**Exercise goal**
Go through the entries and transcribe each one exactly, dropping the pictures.
Provided records Block Start
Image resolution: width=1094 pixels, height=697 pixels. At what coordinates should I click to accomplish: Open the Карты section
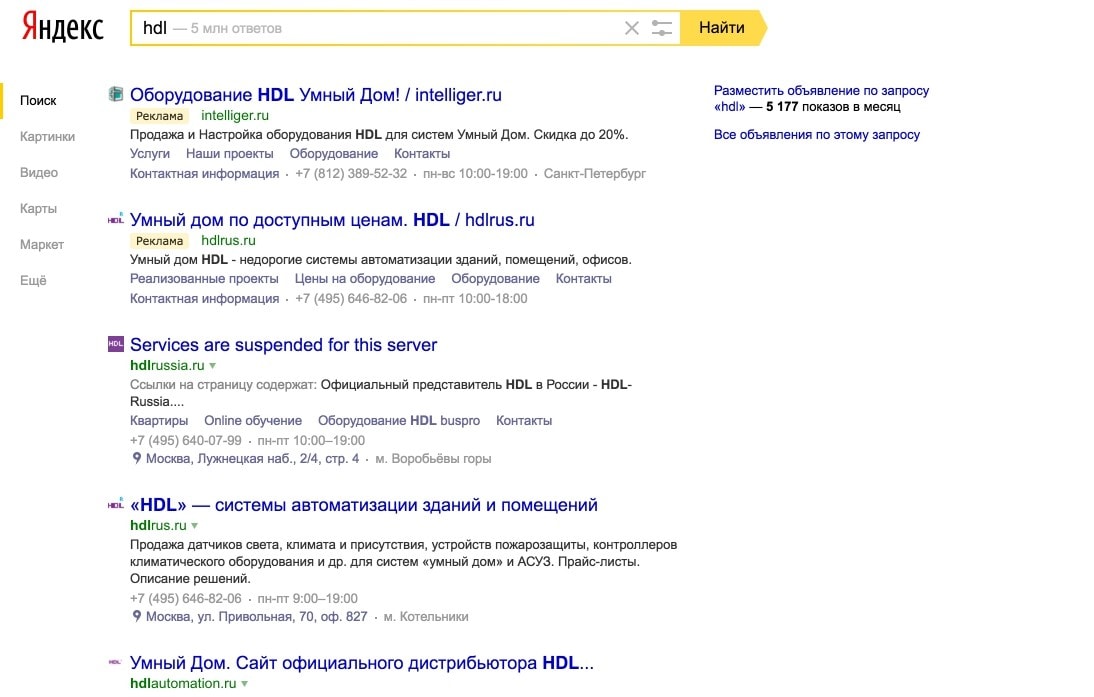pyautogui.click(x=38, y=209)
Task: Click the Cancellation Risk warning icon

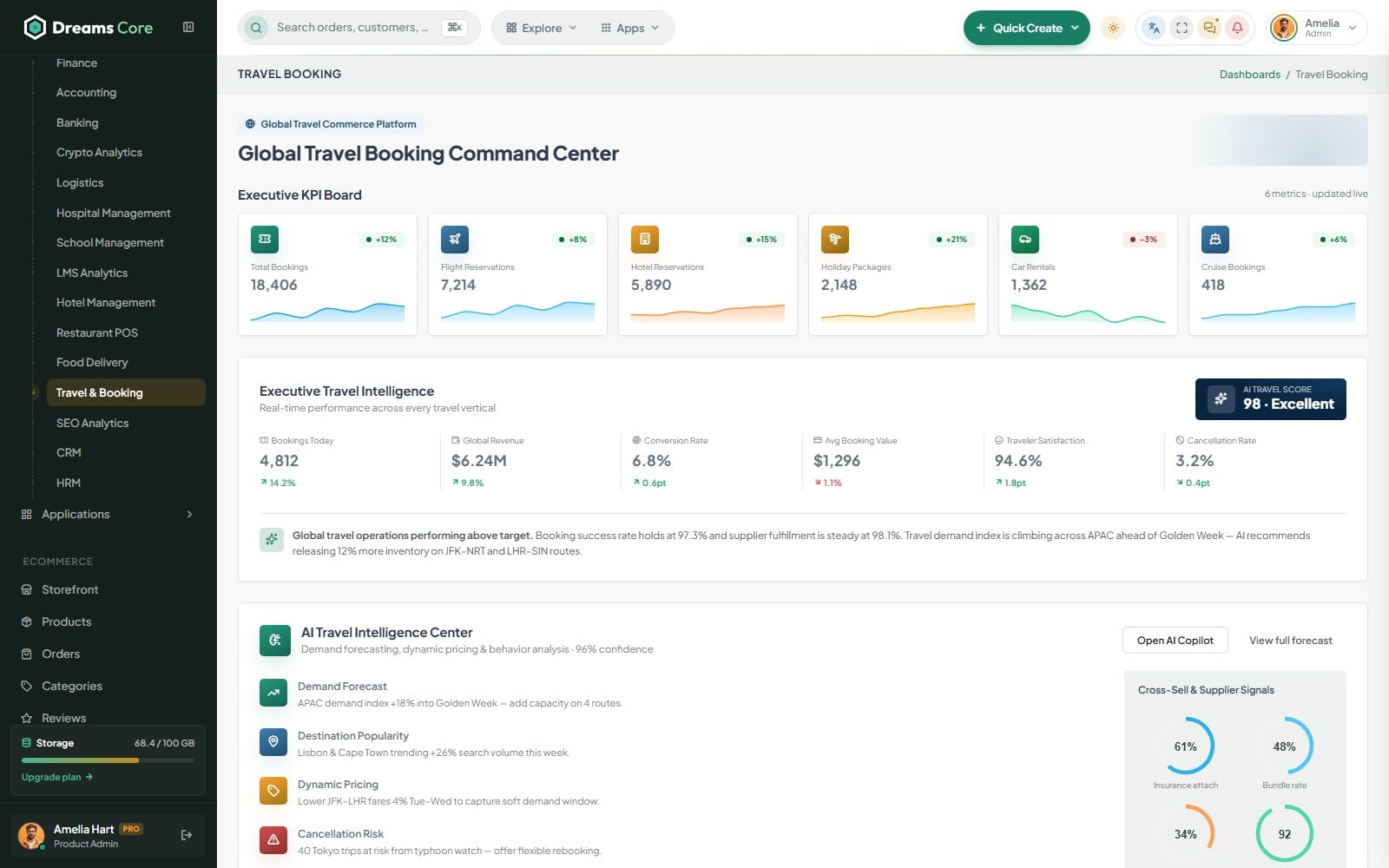Action: pos(273,840)
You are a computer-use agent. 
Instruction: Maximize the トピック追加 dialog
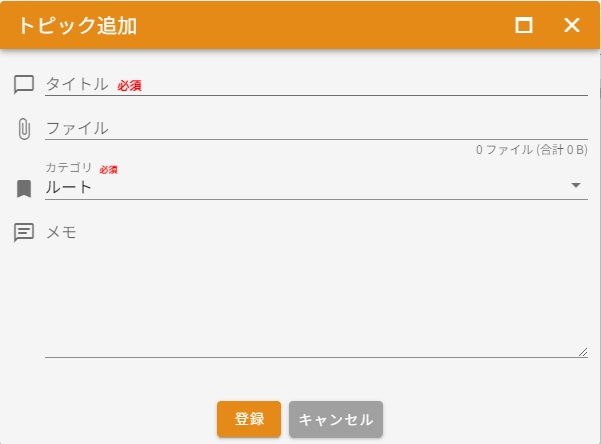tap(524, 25)
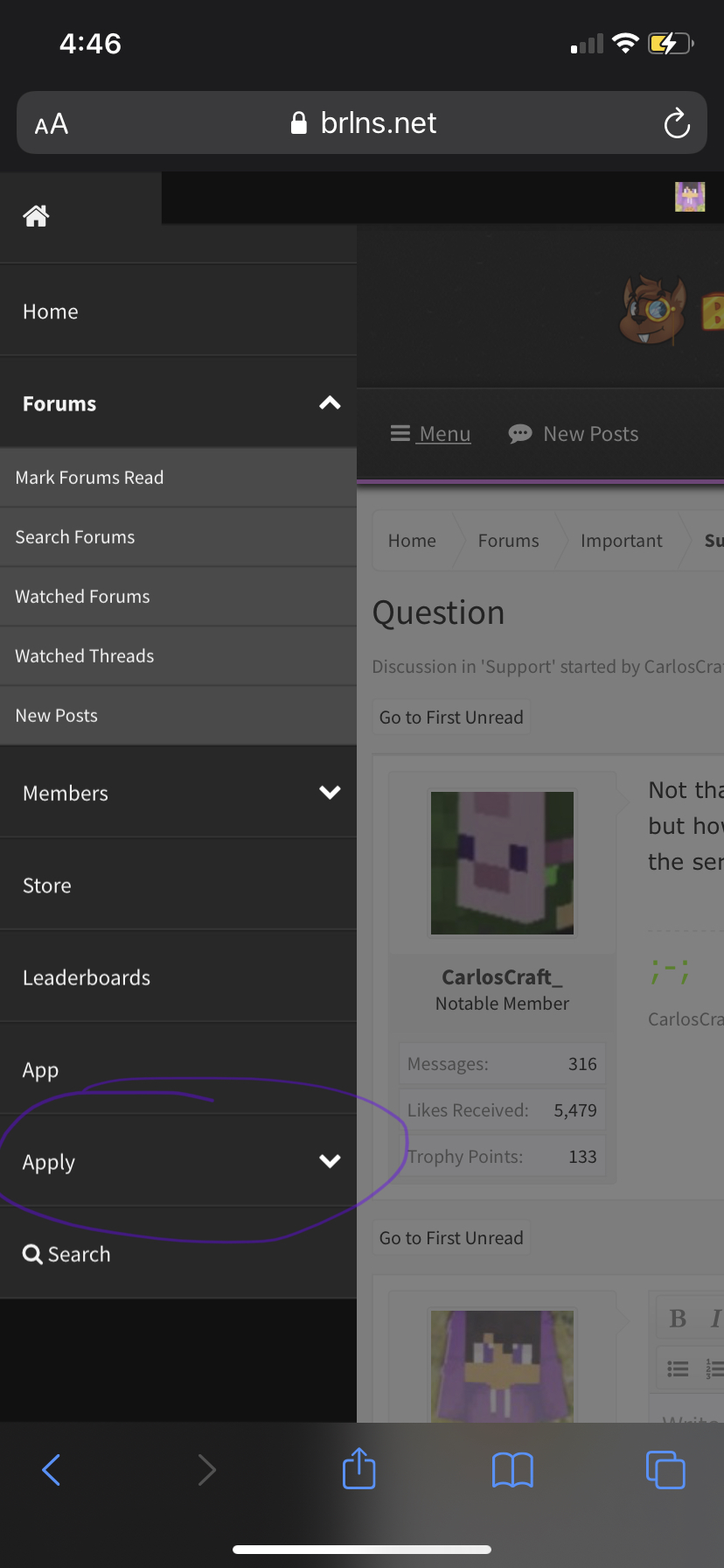Collapse the Forums section chevron
This screenshot has width=724, height=1568.
click(330, 403)
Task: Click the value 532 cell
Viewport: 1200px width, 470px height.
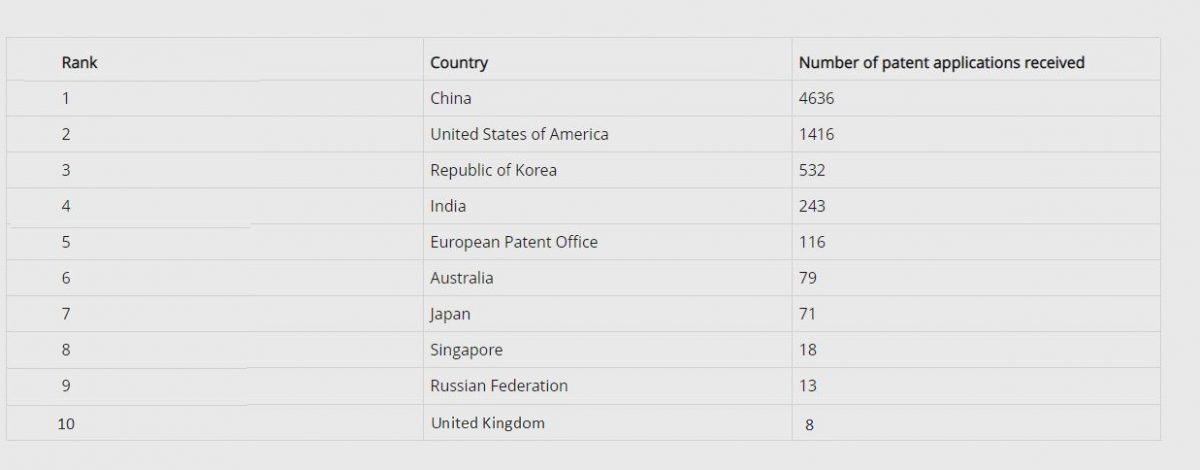Action: pyautogui.click(x=812, y=170)
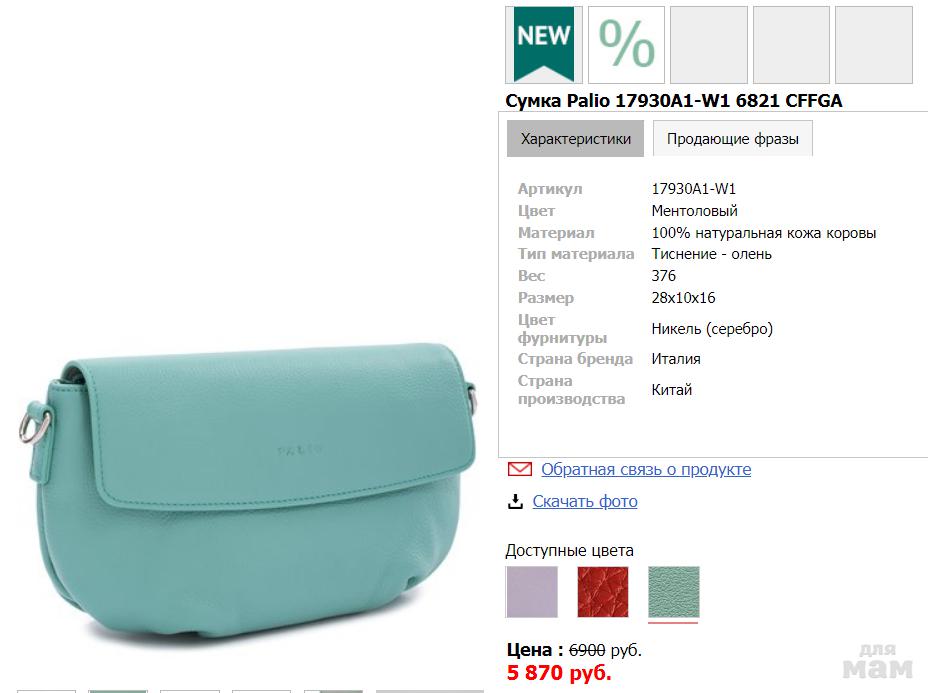Click the material value about натуральная кожа
The image size is (928, 693).
pyautogui.click(x=763, y=233)
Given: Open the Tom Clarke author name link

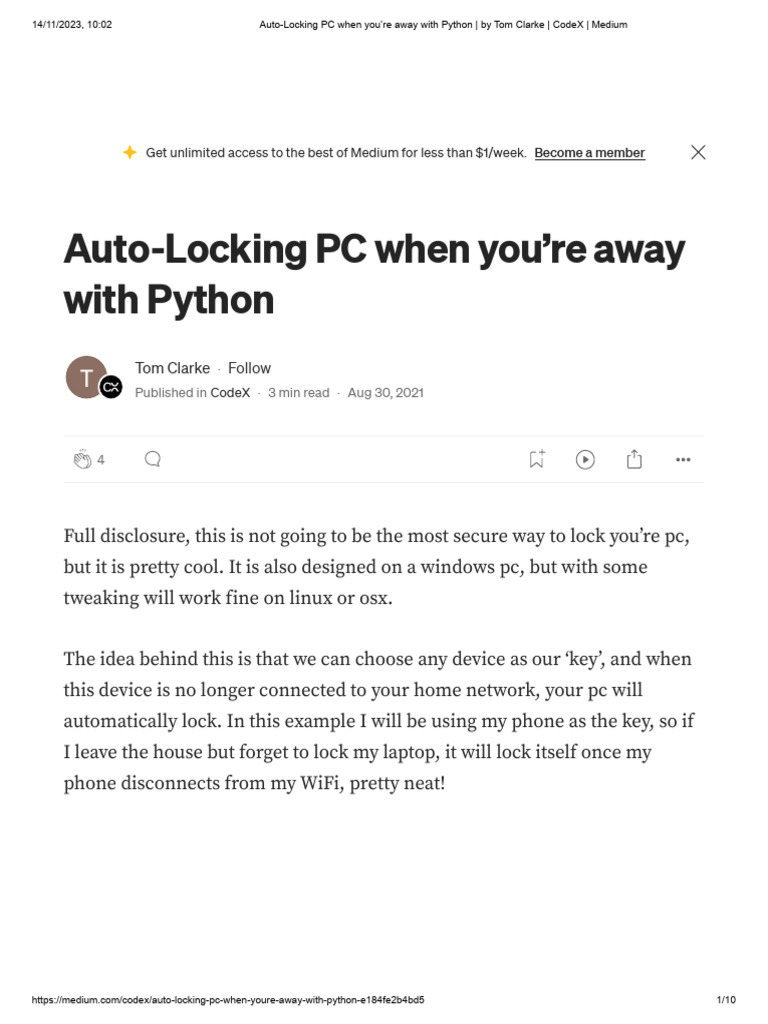Looking at the screenshot, I should [172, 368].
Provided records Block End
**Answer box**
Image resolution: width=1094 pixels, height=697 pixels. At what coordinates should I click to accomplish: Open the Карты section
pyautogui.click(x=38, y=209)
Task: Click the Cancellation Risk warning icon

Action: pos(273,840)
You are a computer-use agent. 
Instruction: Maximize the トピック追加 dialog
tap(524, 25)
Collapse the Forums section chevron
This screenshot has width=724, height=1568.
click(330, 403)
Task: Click the value 532 cell
Viewport: 1200px width, 470px height.
Action: pyautogui.click(x=812, y=170)
Click the material value about натуральная кожа
The image size is (928, 693).
pyautogui.click(x=763, y=233)
Given: Open the Tom Clarke author name link

Looking at the screenshot, I should [172, 368].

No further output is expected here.